Every line between the top of the data below and the line with "(817) 657-5802 (87, 2187)", both ends included, must be retyped exactly.
***** The data
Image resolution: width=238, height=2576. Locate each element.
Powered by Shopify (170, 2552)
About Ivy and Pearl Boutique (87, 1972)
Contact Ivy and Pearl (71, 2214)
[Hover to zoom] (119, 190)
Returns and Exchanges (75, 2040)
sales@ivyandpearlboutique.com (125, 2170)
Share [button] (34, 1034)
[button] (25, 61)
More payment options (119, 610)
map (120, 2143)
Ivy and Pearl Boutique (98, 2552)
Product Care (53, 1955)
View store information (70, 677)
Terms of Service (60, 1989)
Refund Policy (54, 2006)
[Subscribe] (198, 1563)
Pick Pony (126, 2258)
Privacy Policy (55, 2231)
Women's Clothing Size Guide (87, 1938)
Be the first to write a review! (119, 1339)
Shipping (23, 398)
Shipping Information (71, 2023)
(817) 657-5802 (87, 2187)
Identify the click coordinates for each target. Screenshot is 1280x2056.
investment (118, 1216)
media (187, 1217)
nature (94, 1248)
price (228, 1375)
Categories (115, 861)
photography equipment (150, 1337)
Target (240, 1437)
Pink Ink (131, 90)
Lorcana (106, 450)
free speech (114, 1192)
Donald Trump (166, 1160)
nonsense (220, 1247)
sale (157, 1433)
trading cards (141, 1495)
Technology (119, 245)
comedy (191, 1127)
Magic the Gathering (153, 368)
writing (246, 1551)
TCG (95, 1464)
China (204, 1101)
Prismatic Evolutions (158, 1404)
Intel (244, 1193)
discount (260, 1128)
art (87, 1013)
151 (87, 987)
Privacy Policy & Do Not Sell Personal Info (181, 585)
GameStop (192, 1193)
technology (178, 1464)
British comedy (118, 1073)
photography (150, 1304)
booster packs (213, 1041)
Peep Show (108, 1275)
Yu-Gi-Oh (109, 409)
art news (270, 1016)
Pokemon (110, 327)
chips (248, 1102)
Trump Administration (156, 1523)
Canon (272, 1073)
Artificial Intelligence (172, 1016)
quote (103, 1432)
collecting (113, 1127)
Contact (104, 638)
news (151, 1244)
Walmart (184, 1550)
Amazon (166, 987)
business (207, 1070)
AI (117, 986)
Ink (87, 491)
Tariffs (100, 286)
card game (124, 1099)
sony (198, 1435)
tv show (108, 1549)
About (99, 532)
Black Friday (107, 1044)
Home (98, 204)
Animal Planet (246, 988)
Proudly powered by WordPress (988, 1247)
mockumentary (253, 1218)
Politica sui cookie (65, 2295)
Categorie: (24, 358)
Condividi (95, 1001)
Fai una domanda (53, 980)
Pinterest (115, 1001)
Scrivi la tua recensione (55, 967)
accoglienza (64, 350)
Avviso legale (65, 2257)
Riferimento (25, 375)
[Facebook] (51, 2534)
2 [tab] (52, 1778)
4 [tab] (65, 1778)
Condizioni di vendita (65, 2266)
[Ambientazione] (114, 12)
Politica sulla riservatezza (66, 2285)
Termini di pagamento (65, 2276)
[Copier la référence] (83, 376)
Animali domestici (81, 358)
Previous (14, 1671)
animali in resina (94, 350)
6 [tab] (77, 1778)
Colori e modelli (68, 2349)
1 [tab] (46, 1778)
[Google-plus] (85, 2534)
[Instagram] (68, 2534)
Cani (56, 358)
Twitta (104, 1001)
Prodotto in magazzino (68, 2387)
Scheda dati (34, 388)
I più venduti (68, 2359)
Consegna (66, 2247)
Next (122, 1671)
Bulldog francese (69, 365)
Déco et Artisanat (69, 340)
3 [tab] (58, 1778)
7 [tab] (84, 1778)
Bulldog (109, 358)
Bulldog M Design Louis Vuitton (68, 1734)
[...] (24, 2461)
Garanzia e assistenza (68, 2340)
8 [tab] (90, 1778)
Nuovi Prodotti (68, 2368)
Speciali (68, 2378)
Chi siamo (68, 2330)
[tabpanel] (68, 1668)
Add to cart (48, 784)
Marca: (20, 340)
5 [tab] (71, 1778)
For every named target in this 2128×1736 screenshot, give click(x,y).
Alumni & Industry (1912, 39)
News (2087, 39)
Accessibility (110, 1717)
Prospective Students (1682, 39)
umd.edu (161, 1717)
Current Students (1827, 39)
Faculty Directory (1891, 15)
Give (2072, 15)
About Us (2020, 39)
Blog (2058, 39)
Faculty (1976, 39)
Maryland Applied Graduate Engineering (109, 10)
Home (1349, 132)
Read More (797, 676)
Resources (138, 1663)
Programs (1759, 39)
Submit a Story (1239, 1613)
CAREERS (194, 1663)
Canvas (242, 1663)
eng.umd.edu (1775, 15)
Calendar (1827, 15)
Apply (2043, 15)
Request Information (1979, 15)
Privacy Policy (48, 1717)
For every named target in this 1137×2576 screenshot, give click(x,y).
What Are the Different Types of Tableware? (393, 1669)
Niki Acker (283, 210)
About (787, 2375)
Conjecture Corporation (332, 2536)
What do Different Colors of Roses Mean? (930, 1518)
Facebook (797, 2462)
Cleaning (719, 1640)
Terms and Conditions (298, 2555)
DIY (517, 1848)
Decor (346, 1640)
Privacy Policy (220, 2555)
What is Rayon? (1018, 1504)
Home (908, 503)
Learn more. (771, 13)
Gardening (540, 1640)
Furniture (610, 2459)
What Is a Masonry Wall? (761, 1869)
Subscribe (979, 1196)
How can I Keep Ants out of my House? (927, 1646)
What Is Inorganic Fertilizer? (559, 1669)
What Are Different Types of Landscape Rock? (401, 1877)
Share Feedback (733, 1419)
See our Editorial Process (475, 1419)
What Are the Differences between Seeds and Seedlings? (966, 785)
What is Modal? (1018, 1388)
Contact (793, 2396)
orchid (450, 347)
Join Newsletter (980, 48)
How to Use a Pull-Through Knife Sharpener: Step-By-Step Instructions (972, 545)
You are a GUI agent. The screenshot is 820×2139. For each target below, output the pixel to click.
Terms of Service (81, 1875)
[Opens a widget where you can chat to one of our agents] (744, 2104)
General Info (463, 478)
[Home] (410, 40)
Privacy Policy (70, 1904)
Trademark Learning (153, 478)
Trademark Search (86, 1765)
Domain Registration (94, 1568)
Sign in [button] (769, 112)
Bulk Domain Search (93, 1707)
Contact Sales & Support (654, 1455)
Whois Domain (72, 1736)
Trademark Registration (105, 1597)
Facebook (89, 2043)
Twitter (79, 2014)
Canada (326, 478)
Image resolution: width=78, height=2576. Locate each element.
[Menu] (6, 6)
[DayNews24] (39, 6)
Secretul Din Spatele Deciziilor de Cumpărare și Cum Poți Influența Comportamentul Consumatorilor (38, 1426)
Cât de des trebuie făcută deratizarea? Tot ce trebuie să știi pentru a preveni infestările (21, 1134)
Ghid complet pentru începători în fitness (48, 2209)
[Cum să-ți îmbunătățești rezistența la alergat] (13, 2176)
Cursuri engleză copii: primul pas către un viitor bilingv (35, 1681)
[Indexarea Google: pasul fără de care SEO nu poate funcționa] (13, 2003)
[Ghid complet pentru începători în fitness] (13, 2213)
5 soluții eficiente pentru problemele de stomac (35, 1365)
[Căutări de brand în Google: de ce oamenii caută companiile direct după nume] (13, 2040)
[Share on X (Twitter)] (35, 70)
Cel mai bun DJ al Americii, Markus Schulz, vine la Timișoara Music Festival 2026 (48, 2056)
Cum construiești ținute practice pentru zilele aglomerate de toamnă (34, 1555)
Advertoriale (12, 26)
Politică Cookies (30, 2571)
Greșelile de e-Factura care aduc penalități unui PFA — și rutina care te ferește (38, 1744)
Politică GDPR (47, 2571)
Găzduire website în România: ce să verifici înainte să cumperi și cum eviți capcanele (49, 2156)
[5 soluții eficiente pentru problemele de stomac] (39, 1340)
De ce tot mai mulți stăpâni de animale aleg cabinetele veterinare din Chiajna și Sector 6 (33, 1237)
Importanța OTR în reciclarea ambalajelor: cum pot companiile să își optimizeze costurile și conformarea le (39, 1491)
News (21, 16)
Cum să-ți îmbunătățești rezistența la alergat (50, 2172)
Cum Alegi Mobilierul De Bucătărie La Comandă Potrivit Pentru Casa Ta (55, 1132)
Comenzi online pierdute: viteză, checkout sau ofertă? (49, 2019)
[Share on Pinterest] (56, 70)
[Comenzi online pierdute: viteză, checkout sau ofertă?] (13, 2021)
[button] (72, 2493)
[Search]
**********
## Output of the exercise
Image resolution: width=238, height=2576. Locate each element.
Powered by Shopify (170, 2552)
About Ivy and Pearl Boutique (87, 1972)
Contact Ivy and Pearl (71, 2214)
[Hover to zoom] (119, 190)
Returns and Exchanges (75, 2040)
sales@ivyandpearlboutique.com (125, 2170)
Share [button] (34, 1034)
[button] (25, 61)
More payment options (119, 610)
map (120, 2143)
Ivy and Pearl Boutique (98, 2552)
Product Care (53, 1955)
View store information (70, 677)
Terms of Service (60, 1989)
Refund Policy (54, 2006)
[Subscribe] (198, 1563)
Pick Pony (126, 2258)
Privacy Policy (55, 2231)
Women's Clothing Size Guide (87, 1938)
Be the first to write a review! (119, 1339)
Shipping (23, 398)
Shipping Information (71, 2023)
(817) 657-5802 (87, 2187)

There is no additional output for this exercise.